++++ Records for the exercise ++++

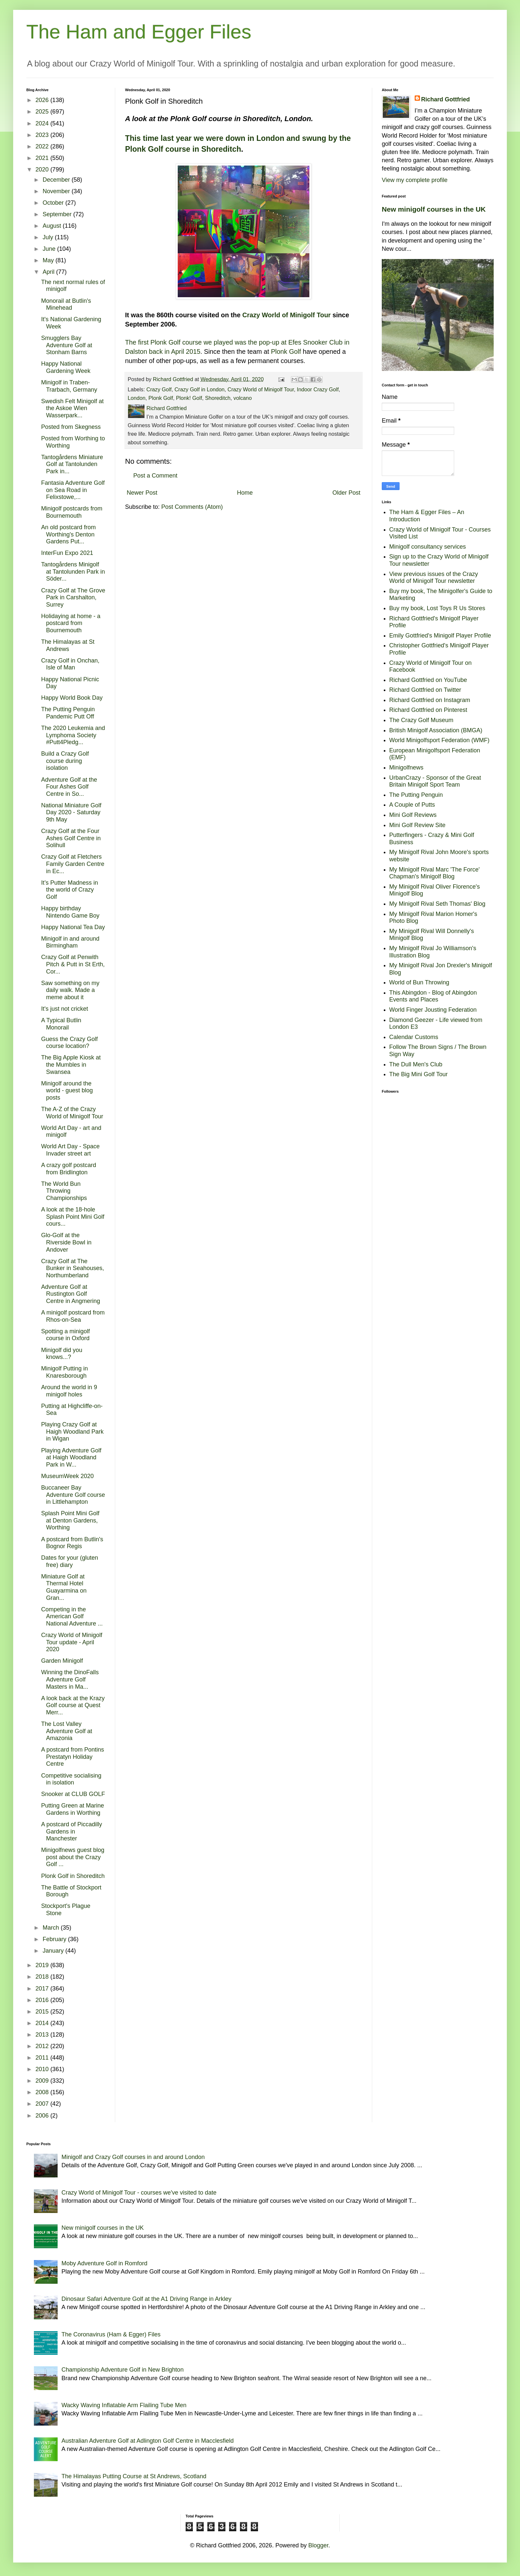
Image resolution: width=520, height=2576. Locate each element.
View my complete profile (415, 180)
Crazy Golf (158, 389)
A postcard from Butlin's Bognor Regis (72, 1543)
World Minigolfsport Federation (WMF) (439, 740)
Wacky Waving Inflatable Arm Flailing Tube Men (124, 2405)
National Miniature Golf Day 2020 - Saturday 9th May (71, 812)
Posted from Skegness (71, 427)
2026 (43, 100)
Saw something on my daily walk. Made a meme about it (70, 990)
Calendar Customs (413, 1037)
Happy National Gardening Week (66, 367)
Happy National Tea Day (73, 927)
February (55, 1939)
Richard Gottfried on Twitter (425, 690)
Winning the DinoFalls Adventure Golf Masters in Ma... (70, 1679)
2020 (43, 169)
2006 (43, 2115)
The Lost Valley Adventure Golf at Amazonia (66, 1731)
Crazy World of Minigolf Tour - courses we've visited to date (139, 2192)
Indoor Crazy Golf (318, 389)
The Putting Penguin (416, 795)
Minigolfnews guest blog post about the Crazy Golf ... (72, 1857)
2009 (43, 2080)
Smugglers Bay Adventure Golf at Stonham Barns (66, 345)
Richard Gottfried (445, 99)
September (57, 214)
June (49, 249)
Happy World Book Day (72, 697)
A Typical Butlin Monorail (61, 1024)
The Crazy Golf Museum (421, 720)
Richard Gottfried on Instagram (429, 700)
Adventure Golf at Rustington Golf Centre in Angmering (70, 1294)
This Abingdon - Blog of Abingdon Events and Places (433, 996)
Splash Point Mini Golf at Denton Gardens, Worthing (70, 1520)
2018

++++

Please return, exactly as written, the line containing "Indoor Crazy Golf (318, 389)" and every line after it through the end of the records above, and nothing else.

Indoor Crazy Golf (318, 389)
The Putting Penguin (416, 795)
Minigolfnews guest blog post about the Crazy Golf ... (72, 1857)
2009 (43, 2080)
Smugglers Bay Adventure Golf at Stonham Barns (66, 345)
Richard Gottfried (445, 99)
September (57, 214)
June (49, 249)
Happy World Book Day (72, 697)
A Typical Butlin Monorail (61, 1024)
The Crazy Golf Museum (421, 720)
Richard Gottfried on Instagram (429, 700)
Adventure Golf at Rustington Golf Centre in Angmering (70, 1294)
This Abingdon - Blog of Abingdon Events and Places (433, 996)
Splash Point Mini Golf at Denton Gardens, Worthing (70, 1520)
2018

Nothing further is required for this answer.